# Exercise objective:
From the records below, please repeat exactly the line that has "Atletica Novese (98, 2035)", the line that has "Home page (139, 2331)", and every line between them, and nothing else.

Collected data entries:
^^^^^^^^

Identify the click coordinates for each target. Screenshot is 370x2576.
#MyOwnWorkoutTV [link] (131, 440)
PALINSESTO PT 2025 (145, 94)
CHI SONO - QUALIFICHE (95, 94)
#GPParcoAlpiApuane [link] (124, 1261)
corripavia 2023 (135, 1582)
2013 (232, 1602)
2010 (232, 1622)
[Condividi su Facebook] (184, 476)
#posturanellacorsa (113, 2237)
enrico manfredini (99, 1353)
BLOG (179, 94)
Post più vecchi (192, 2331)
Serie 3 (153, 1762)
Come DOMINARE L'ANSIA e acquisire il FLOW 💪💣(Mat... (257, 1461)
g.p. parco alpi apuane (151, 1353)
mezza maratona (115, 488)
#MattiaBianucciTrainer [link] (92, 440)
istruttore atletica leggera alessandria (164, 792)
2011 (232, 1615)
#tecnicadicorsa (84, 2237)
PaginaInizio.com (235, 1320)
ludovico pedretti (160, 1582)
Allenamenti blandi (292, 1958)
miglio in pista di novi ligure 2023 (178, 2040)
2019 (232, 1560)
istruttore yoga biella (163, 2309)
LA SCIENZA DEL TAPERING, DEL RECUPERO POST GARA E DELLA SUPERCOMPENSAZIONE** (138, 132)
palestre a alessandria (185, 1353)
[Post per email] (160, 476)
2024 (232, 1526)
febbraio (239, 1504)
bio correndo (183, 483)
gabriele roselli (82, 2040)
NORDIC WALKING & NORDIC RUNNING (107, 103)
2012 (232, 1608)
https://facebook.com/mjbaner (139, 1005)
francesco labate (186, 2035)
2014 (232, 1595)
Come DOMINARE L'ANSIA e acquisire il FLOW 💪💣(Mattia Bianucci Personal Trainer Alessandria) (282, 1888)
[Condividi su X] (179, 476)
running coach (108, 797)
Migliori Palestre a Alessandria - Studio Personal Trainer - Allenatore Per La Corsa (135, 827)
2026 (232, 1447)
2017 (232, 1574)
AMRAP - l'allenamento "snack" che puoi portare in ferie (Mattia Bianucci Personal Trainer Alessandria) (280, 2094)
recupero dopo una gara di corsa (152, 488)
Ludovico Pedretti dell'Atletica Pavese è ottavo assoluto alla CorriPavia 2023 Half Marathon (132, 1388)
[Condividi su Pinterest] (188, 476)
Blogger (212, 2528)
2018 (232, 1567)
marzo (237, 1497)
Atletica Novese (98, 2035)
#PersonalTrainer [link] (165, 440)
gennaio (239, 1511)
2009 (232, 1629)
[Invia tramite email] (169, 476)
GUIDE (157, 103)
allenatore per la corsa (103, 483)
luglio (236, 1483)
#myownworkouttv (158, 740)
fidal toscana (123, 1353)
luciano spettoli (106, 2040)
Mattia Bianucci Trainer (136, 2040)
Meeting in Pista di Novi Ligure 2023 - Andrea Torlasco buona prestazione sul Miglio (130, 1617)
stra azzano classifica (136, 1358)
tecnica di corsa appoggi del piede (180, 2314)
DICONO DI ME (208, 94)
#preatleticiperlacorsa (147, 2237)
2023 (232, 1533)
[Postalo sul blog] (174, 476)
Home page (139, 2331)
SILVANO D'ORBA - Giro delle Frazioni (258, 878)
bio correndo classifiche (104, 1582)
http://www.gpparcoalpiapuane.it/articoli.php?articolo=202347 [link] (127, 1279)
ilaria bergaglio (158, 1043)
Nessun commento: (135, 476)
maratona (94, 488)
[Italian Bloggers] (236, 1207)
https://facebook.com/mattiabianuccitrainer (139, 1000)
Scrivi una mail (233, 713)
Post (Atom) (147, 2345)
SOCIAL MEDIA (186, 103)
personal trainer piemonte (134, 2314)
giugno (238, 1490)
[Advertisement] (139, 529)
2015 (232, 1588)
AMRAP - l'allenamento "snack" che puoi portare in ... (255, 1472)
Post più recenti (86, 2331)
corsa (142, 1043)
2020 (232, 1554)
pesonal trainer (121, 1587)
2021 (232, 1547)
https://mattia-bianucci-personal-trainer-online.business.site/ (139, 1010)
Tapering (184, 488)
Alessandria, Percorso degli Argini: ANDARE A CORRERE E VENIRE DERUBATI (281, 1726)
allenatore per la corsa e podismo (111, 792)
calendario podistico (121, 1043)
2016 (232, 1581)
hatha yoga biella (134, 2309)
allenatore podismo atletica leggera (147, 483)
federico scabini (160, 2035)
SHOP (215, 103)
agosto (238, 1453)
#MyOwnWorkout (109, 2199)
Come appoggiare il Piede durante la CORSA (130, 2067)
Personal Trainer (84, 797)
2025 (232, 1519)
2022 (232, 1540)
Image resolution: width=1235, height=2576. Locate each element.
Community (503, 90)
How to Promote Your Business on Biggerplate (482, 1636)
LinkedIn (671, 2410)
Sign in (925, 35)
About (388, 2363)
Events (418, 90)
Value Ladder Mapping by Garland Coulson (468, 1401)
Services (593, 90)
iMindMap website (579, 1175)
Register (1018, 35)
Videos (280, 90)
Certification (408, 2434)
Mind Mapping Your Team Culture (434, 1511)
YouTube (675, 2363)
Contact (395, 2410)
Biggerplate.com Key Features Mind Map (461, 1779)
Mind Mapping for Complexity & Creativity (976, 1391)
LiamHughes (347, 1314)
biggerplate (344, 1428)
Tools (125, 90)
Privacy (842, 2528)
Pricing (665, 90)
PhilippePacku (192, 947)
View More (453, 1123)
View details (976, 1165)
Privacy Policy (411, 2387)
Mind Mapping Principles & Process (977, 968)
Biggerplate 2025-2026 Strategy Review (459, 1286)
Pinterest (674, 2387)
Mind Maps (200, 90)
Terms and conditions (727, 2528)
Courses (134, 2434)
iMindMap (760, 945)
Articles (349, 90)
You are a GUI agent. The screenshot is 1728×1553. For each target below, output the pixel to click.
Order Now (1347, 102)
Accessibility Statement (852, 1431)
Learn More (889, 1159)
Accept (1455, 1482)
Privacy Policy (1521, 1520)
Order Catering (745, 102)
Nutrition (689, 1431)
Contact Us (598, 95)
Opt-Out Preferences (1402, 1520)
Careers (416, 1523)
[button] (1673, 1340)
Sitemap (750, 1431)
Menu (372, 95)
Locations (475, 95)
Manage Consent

^^^^^^^^

# Written answer:
Atletica Novese (98, 2035)
#PersonalTrainer [link] (165, 440)
gennaio (239, 1511)
2009 (232, 1629)
[Invia tramite email] (169, 476)
GUIDE (157, 103)
allenatore per la corsa (103, 483)
luglio (236, 1483)
#myownworkouttv (158, 740)
fidal toscana (123, 1353)
luciano spettoli (106, 2040)
Mattia Bianucci Trainer (136, 2040)
Meeting in Pista di Novi Ligure 2023 - Andrea Torlasco buona prestazione sul Miglio (130, 1617)
stra azzano classifica (136, 1358)
tecnica di corsa appoggi del piede (180, 2314)
DICONO DI ME (208, 94)
#preatleticiperlacorsa (147, 2237)
2023 (232, 1533)
[Postalo sul blog] (174, 476)
Home page (139, 2331)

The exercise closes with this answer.